La ligne 2 du tramway de 15,5 km est « l’un des plus longs tramways à voie unique », à savoir doté d’un seul rail, avec des évitements aux stations pour permettre la circulation à double sens. Cela ne facilite pas son exploitation, confie le directeur. Valenciennes compte aussi une trentaine de lignes de bus pour une flotte de 130 véhicules, des lignes de transport à la demande assurées par des sociétés de taxi locales gérées par une centrale autonome et de nombreuses lignes affrétées. « Nous transportons 19 millions de voyageurs par an, avec une typologie particulière puisque nous transportons 50 % de scolaires », explique Philippe Gaillard. Le tout est géré depuis le poste de commande centralisé, « centre névralgique de Transvilles », où une équipe de quatre permanents scrute le réseau vidéosurveillé de 4 heures à 22 h 30, et jusqu’à 00 h 30 les soirs de matchs de foot importants. Ce site, et deux autres sur le réseau, contrôlent et supervisent le fonctionnement des transports.
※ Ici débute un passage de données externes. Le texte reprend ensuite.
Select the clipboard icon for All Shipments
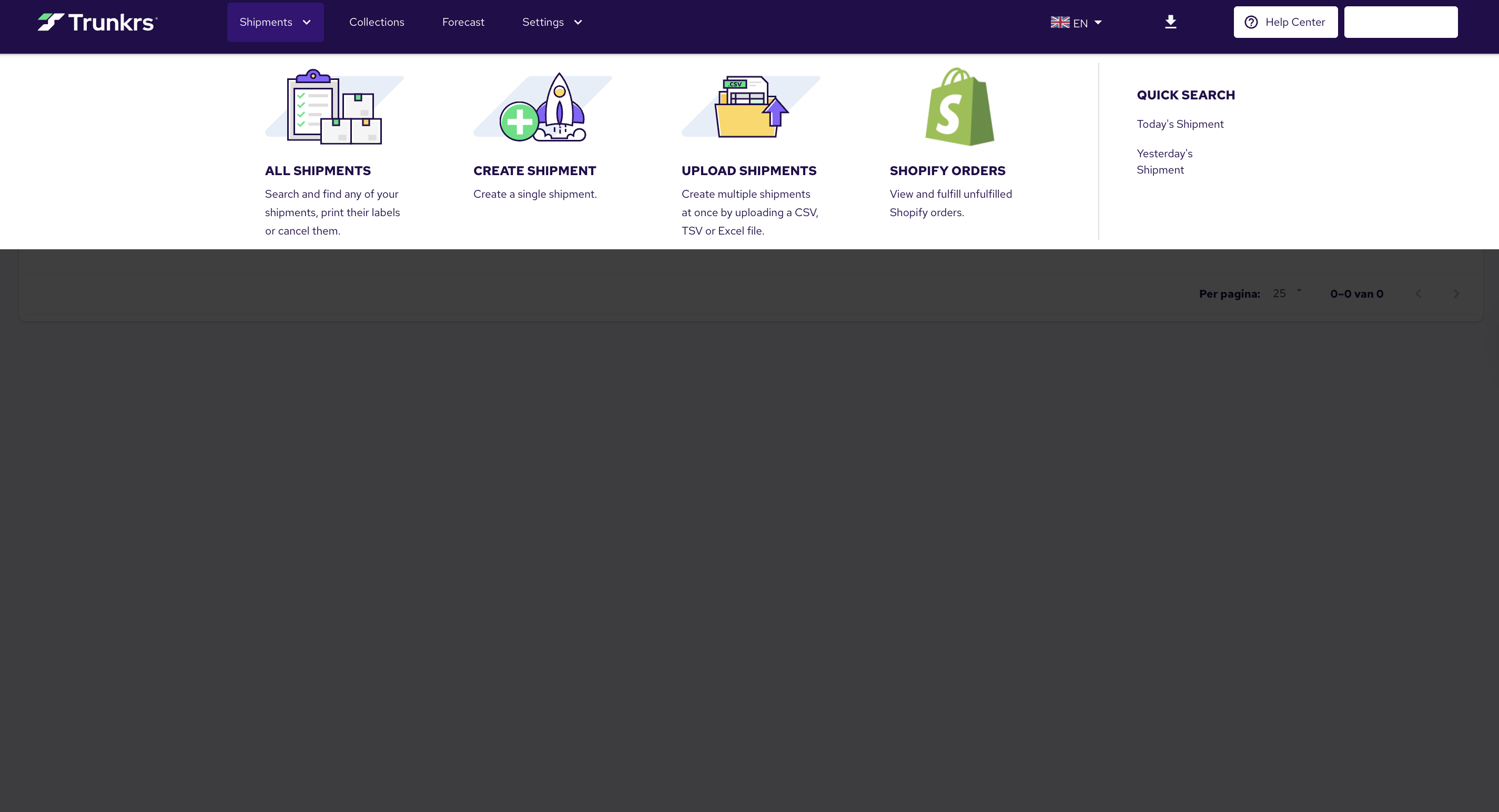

Pour RATP Dev, Valenciennes est une terre de challenges. « Le réseau couvre un territoire et une population très hétéroclites », constate Philippe Gaillard. Et d’ajouter: « Le tram traverse cinq kilomètres de champs de betteraves. » Les deux lignes (fréquence de 12 minutes) se croisent mais ont un tronc commun (fréquence de 6 minutes). Elles traversent forêts, résidences, zones industrielles et centre-ville. Côté population, la filiale doit séduire un public très disparate. « Il y a des gens très nécessiteux ici, et Valenciennes a une forte culture du ticket unitaire [à 1,60 €, ndlr].Au départ, les gens se méfiaient de la RATP. Dans les premiers mois, ils pensaient que nous allions remplacer les bus de Valenciennes par des bus verts et blancs, comme à Paris », sourit le directeur de Transvilles. Finalement « rassurée », la population doit encore apprendre un certain sens des transports en commun. « Beaucoup de gens ici roulent sans permis… Il y a même eu un accident de tramway il y a près de deux mois. La rame est montée sur un mur », illustre-t-il en montrant le véhicule accidenté, parqué dans le dépôt de Saint-Waast (à l’ouest de Valenciennes). Et « nous avons une vitre cassée par jour environ pendant les vacances scolaires », déplore-t-il.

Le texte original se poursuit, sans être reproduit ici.